Consider the expression of reflection coefficient in the perpendicular polarization of oblique incidence.

${\Gamma }_{\perp }=\frac{{\eta }_2\cos \left({\theta }_i\right)-{\eta }_1\cos \left({\theta }_t\right)}{{\eta }_2\cos \left({\theta }_i\right)+{\eta }_1\cos \left({\theta }_t\right)}$

Substitute $\sqrt{\frac{{\mu }_{\text{o}}}{{\epsilon }_{\text{o}}{\epsilon }_{r1}}}$ for ${\eta }_1$ and $\sqrt{\frac{{\mu }_{\text{o}}}{{\epsilon }_{\text{o}}{\epsilon }_{r2}}}$ for ${\eta }_2$.

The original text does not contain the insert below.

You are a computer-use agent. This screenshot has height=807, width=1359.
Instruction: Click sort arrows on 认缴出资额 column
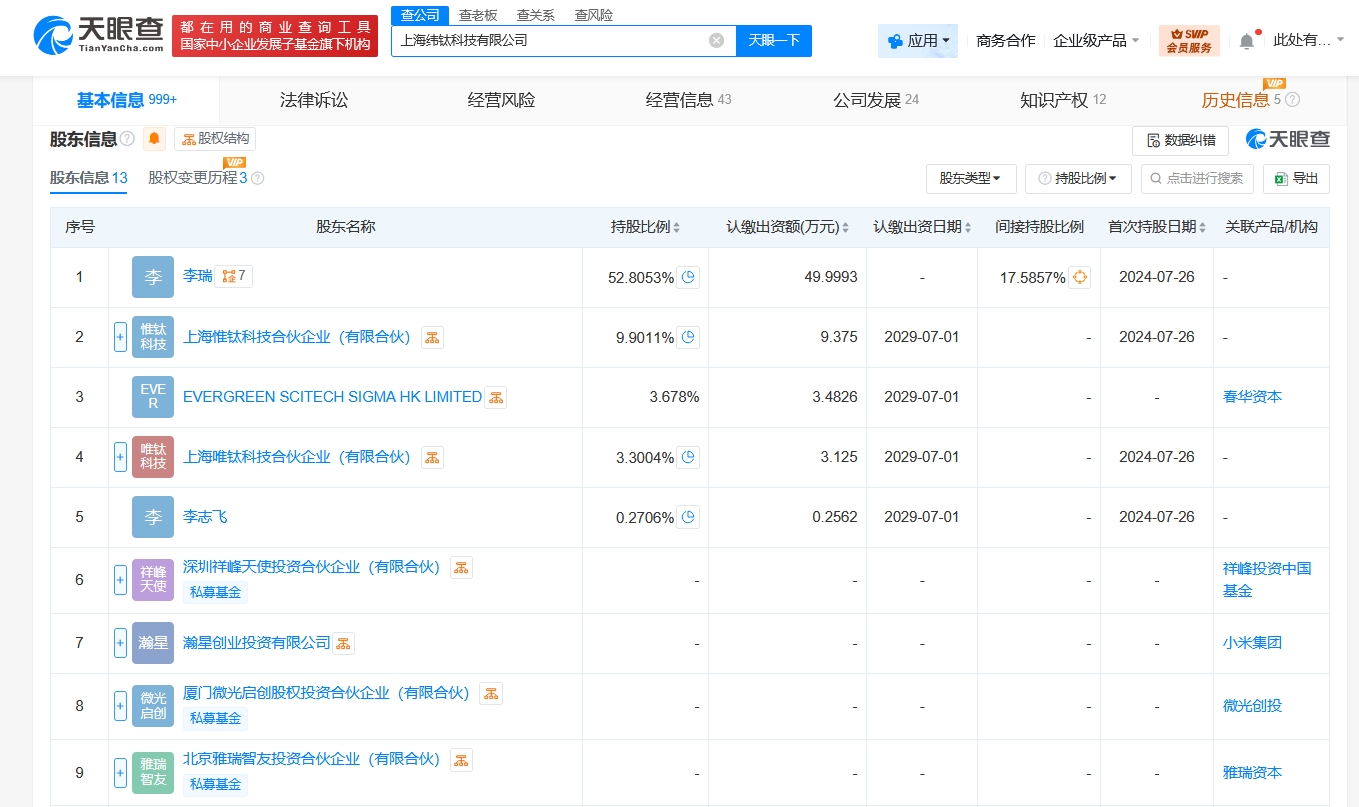(846, 227)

$\begin{array}{c}{\Gamma }_{\perp }=\frac{\sqrt{\frac{{\mu }_{\text{o}}}{{\epsilon }_{\text{o}}{\epsilon }_{r2}}}\cos \left({\theta }_i\right)-\sqrt{\frac{{\mu }_{\text{o}}}{{\epsilon }_{\text{o}}{\epsilon }_{r1}}}\cos \left({\theta }_t\right)}{\sqrt{\frac{{\mu }_{\text{o}}}{{\epsilon }_{\text{o}}{\epsilon }_{r2}}}\cos \left({\theta }_i\right)+\sqrt{\frac{{\mu }_{\text{o}}}{{\epsilon }_{\text{o}}{\epsilon }_{r1}}}\cos \left({\theta }_t\right)}\\ =\frac{\sqrt{\frac{1}{{\epsilon }_{r2}}}\cos \left({\theta }_i\right)-\sqrt{\frac{1}{{\epsilon }_{r1}}}\cos \left({\theta }_t\right)}{\sqrt{\frac{1}{{\epsilon }_{r2}}}\cos \left({\theta }_i\right)+\sqrt{\frac{1}{{\epsilon }_{r1}}}\cos \left({\theta }_t\right)}\\ =\frac{\cos \left({\theta }_i\right)-\frac{\sqrt{{\epsilon }_{r2}}}{\sqrt{{\epsilon }_{r1}}}\cos \left({\theta }_t\right)}{\cos \left({\theta }_i\right)+\frac{\sqrt{{\epsilon }_{r2}}}{\sqrt{{\epsilon }_{r1}}}\cos \left({\theta }_t\right)}\\ =\frac{\cos \left({\theta }_i\right)-\frac{\sin \left({\theta }_i\right)}{\sin \left({\theta }_t\right)}\cos \left({\theta }_t\right)}{\cos \left({\theta }_i\right)+\frac{\sin \left({\theta }_i\right)}{\sin \left({\theta }_t\right)}\cos \left({\theta }_t\right)}\left\{\because \frac{\sqrt{{\epsilon }_{r2}}}{\sqrt{{\epsilon }_{r1}}}=\frac{\sin \left({\theta }_i\right)}{\sin \left({\theta }_t\right)}\right\}\end{array}$

Simplify the expression.

$\begin{array}{c}{\Gamma }_{\perp }=\frac{\sin \left({\theta }_t\right)\cos \left({\theta }_i\right)-\sin \left({\theta }_i\right)\cos \left({\theta }_t\right)}{\sin \left({\theta }_t\right)\cos \left({\theta }_i\right)+\sin \left({\theta }_i\right)\cos \left({\theta }_t\right)}\\ =\frac{\sin \left({\theta }_t-{\theta }_i\right)}{\sin \left({\theta }_t+{\theta }_i\right)}\end{array}$

Consider the expression of transmission coefficient in the perpendicular polarization of oblique incidence.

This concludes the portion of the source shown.